А что, если совсем и не ходить, не возвращаться?.. Ах, какой ты храбрый сегодня! Не потому ли, что немного выпил, так расхорохорился… Если бы там была одна твоя богоданная теща — чего бы проще. А там — точно так же, как и Костю Галка, — тебя ждет Маринка… Да и куда ты пойдешь?..

Я присел на скамейку в полутемном уголке Тверского бульвара. Скамейка с большим прогибом, глубокая, удобная. Прямо на плечо мне свешивается пахучая тополиная ветка. Пробивающийся сквозь густую листву свет ближнего фонаря кажется призрачным, нереальным, идущим из какой-то неведомой дальней дали, и только шум проносящихся по ту и другую сторону бульвара машин напоминает о близком присутствии большого города, который и ночью не спит.

Вчера вот так же покойно сидел я в кресле в кабинете Николая Юрьевича.

Не знаю почему, но когда мне приходилось оставаться наедине с Николаем Юрьевичем, разговора у нас с ним — прямого, открытого, или, как еще говорят, мужского, — такого разговора почему-то не получалось. Иногда казалось, что не только мне, но и Николаю Юрьевичу хочется со мной поговорить откровенно, но что-то мешает. Всего скорее его застенчивость, деликатность. В сущности, он очень застенчивый человек. А мне первому пускаться в откровенность казалось и вовсе неудобным.

А вот вчера — вчера мы неожиданно разговорились. Ну, не то чтобы уж очень подробно и откровенно, много было и туманностей, и недомолвок, однако можно считать, что разговор получился.

Поначалу он опять, как и неделю назад, спросил меня, как подвигается работа над проектом, опять поинтересовался набросками, полистал их, а уж потом, после паузы, задал вдруг страшный, как мне показалось, вопрос:

— Скажи, Витя, мне хочется знать твое ощущение… Вот когда ты, как сейчас, увлечен работой — она тебя всего забирает, всего целиком или… — Тут Николай Юрьевич запнулся, подбирая нужные слова. — Ну, понимаешь, один свет в окошке или часть твоего сердца, часть твоей души остается еще для чего-то — для Маринки, для друзей, одним словом, для разных радостей жизни?

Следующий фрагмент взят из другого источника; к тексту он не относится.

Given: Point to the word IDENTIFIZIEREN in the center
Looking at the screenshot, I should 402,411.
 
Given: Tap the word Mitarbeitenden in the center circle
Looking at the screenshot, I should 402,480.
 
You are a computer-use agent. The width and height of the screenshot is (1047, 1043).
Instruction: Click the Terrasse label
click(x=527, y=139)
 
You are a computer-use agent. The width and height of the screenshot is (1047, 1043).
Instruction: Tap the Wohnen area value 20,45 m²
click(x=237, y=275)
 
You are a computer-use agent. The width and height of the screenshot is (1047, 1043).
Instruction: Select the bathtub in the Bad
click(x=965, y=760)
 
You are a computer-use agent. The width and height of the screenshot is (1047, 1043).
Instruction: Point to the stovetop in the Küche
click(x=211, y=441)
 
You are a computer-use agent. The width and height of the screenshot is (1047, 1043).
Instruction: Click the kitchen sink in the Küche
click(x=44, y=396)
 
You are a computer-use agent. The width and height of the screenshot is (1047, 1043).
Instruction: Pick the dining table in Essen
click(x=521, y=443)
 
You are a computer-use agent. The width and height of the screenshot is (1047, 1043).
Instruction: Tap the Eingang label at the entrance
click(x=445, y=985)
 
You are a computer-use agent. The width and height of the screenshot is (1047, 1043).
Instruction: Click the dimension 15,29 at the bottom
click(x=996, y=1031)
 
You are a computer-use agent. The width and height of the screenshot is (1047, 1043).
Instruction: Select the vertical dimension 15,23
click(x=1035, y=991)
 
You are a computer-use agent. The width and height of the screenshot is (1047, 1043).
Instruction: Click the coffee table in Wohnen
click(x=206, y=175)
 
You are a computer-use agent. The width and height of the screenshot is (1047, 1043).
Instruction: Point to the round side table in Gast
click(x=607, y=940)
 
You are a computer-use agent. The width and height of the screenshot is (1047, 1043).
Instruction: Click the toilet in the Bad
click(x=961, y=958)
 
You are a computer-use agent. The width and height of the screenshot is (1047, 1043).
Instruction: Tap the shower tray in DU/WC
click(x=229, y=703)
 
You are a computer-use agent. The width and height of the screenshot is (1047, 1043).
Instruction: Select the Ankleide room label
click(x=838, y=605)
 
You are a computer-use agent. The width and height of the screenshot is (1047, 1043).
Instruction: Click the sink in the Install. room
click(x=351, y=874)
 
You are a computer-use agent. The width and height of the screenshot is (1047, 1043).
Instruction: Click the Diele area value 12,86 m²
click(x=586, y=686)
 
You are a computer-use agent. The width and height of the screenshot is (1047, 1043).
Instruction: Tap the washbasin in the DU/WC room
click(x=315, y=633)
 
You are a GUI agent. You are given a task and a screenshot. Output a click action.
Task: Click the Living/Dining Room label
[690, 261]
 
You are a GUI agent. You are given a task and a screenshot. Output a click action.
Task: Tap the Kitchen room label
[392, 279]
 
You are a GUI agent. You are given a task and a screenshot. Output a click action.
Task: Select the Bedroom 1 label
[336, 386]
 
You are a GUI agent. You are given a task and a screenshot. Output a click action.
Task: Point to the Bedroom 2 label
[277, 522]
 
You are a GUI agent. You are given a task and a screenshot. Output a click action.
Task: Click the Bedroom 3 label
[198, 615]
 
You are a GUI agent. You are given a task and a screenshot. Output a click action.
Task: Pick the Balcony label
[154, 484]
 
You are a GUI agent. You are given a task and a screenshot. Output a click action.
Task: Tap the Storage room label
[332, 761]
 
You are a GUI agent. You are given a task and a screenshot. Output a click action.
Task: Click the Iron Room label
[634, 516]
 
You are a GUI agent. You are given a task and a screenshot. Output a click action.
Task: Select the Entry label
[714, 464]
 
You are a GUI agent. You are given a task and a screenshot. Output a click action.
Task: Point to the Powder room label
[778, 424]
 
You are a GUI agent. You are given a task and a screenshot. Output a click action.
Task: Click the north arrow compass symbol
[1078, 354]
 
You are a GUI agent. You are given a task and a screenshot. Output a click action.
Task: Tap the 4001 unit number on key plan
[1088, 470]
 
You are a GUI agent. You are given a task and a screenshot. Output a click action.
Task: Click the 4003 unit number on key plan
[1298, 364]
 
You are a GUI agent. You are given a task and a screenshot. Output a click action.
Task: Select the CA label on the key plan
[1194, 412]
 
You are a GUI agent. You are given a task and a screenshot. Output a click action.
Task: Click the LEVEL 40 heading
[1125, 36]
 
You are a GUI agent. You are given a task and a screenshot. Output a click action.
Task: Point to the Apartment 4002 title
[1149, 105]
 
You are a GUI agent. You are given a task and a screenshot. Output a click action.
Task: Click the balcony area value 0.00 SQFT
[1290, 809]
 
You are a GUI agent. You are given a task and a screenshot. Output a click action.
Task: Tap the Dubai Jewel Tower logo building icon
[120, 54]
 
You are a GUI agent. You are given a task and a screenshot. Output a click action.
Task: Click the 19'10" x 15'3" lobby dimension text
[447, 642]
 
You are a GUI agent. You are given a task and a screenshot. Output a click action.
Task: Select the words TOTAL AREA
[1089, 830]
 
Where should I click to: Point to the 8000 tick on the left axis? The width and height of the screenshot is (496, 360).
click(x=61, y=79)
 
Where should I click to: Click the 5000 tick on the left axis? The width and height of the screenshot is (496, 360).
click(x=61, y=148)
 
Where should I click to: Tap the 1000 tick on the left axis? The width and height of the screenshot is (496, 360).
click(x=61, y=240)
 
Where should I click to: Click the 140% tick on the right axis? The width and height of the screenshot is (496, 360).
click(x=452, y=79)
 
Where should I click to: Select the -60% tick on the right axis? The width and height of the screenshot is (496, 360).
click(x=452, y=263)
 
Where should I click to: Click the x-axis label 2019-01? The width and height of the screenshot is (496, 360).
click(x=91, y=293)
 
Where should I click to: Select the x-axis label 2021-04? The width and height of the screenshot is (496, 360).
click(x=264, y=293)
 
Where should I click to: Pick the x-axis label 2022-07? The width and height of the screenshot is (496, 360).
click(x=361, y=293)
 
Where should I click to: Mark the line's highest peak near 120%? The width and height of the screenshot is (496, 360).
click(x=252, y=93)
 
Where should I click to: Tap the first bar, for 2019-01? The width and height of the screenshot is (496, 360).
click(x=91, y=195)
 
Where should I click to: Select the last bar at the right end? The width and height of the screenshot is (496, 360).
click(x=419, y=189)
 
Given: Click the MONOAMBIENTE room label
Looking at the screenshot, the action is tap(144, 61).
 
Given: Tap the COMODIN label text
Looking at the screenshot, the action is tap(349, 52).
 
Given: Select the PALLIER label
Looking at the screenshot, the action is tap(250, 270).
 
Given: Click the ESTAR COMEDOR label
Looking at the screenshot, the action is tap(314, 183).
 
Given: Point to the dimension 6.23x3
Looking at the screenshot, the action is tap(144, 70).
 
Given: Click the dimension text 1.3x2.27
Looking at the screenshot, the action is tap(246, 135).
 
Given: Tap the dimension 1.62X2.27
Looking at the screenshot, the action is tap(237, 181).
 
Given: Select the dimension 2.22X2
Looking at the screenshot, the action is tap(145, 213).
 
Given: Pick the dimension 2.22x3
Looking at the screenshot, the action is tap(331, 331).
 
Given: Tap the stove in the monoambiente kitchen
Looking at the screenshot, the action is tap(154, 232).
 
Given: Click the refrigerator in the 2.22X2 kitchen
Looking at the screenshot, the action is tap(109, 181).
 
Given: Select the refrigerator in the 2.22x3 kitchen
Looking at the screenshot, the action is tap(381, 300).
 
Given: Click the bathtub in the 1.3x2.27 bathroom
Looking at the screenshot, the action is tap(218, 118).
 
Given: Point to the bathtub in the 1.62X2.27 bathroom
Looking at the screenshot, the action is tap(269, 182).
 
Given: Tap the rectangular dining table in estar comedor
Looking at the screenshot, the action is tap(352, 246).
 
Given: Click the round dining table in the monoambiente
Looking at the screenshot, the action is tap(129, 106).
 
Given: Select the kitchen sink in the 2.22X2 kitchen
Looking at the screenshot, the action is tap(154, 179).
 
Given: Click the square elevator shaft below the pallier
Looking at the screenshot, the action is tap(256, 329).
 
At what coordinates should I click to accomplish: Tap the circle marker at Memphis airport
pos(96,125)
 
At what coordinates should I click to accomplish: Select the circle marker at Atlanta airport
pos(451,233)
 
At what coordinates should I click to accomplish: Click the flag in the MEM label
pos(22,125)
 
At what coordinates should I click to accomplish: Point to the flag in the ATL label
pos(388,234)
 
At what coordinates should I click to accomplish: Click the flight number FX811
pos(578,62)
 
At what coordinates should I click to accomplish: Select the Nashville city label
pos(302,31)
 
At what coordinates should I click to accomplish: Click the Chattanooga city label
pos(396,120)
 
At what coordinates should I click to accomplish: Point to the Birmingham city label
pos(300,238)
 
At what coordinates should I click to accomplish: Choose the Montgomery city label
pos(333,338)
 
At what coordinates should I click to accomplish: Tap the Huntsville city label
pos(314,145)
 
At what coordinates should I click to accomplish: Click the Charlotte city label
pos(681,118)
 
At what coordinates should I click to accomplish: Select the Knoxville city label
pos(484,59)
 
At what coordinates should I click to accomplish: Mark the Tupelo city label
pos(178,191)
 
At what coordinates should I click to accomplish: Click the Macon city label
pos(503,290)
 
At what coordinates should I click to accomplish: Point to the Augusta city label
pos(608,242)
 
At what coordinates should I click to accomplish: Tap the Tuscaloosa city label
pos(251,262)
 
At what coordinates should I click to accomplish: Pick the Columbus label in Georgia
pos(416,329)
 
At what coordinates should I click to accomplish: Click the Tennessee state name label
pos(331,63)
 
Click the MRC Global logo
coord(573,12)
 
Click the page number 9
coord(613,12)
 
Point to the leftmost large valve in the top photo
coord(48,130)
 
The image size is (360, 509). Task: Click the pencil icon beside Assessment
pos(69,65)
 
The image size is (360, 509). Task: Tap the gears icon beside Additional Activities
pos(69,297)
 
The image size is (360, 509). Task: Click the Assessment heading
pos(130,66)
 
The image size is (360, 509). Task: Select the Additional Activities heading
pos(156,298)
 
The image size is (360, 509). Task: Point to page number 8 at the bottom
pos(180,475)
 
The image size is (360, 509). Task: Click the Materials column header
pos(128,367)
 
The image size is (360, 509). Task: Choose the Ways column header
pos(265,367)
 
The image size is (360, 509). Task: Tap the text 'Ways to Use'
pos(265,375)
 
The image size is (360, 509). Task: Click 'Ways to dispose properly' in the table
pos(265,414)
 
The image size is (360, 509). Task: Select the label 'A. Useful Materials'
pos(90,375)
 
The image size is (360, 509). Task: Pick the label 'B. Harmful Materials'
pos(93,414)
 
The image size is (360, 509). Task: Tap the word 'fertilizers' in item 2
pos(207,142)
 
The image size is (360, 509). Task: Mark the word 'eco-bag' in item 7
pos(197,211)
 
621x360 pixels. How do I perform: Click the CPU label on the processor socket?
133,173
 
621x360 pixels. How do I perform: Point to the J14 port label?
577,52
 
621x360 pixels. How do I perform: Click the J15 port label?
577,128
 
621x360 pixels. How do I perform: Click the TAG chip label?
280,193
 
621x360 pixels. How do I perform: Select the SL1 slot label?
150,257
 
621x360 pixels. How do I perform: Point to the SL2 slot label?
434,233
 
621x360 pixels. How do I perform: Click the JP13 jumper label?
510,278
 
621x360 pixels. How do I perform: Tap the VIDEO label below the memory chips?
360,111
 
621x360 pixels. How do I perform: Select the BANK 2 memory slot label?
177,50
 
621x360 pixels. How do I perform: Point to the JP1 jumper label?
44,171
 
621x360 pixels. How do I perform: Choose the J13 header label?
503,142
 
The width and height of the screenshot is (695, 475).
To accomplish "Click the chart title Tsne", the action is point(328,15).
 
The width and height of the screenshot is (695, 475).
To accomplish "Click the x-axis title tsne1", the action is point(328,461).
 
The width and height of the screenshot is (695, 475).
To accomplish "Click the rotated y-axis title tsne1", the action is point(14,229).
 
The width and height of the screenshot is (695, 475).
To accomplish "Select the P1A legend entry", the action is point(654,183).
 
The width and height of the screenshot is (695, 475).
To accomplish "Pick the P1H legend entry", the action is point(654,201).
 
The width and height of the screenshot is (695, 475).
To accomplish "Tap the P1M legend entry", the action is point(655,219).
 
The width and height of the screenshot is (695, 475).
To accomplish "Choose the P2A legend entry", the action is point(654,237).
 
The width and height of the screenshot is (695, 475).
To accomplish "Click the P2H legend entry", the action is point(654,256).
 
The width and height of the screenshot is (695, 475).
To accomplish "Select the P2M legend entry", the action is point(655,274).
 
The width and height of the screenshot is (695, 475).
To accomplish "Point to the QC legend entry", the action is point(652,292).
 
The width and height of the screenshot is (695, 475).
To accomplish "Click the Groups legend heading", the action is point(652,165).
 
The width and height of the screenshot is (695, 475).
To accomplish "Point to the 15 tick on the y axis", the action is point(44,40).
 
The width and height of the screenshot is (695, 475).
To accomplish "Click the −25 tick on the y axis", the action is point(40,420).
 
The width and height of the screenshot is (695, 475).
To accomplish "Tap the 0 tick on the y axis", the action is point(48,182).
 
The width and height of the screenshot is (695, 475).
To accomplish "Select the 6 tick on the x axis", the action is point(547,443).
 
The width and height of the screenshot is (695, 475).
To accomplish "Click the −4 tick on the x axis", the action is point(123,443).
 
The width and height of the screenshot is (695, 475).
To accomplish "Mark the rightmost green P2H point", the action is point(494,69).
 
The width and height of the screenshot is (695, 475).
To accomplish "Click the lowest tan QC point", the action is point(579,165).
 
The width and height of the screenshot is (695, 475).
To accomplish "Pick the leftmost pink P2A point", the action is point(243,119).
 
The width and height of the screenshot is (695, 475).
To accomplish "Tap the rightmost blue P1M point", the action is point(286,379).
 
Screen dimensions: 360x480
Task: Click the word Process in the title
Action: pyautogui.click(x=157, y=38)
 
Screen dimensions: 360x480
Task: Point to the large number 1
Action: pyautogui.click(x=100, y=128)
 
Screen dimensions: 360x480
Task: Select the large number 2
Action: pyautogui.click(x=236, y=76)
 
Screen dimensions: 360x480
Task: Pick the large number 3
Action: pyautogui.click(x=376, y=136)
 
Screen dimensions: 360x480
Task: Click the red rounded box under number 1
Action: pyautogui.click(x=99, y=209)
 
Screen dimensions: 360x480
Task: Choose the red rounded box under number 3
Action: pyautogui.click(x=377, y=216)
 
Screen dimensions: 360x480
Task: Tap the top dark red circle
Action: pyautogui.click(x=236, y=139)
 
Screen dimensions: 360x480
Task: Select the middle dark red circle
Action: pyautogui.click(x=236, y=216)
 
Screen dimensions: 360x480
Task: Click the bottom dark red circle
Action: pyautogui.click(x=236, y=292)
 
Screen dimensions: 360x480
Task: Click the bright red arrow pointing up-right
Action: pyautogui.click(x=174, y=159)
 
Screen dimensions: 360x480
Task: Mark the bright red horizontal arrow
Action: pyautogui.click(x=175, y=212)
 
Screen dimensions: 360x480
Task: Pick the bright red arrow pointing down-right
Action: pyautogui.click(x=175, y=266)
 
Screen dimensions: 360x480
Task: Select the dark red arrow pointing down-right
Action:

Я не сразу ответил на этот странный вопрос. Я просто никогда не думал об этом. Я так и сказал:

— Как-то не задумывался… Захватывает, конечно, но… но что-то, наверное, остается и для другого.

— Это хорошо, если остается. Должно оставаться!.. Тут такая хитрая механика: если будет оставаться, то главному делу это не в убыток, а только в прибыль. Потому что, когда человек едет не на одном полозу, когда он живет полной жизнью — он устойчивей себя чувствует, а значит, и ехать будет уверенней и уедет дальше…

Помолчал, закрыл лицо ладонью и глухо, сквозь пальцы, договорил-признался:

— А у меня вот ничего или почти ничего не оставалось… когда-то я думал, что это хорошо. Нет, плохо… Плохо!..

Мне хотелось сказать: да для кого оставаться-то — для Альбины Альбертовны?! Но сказать такое я, конечно, не мог.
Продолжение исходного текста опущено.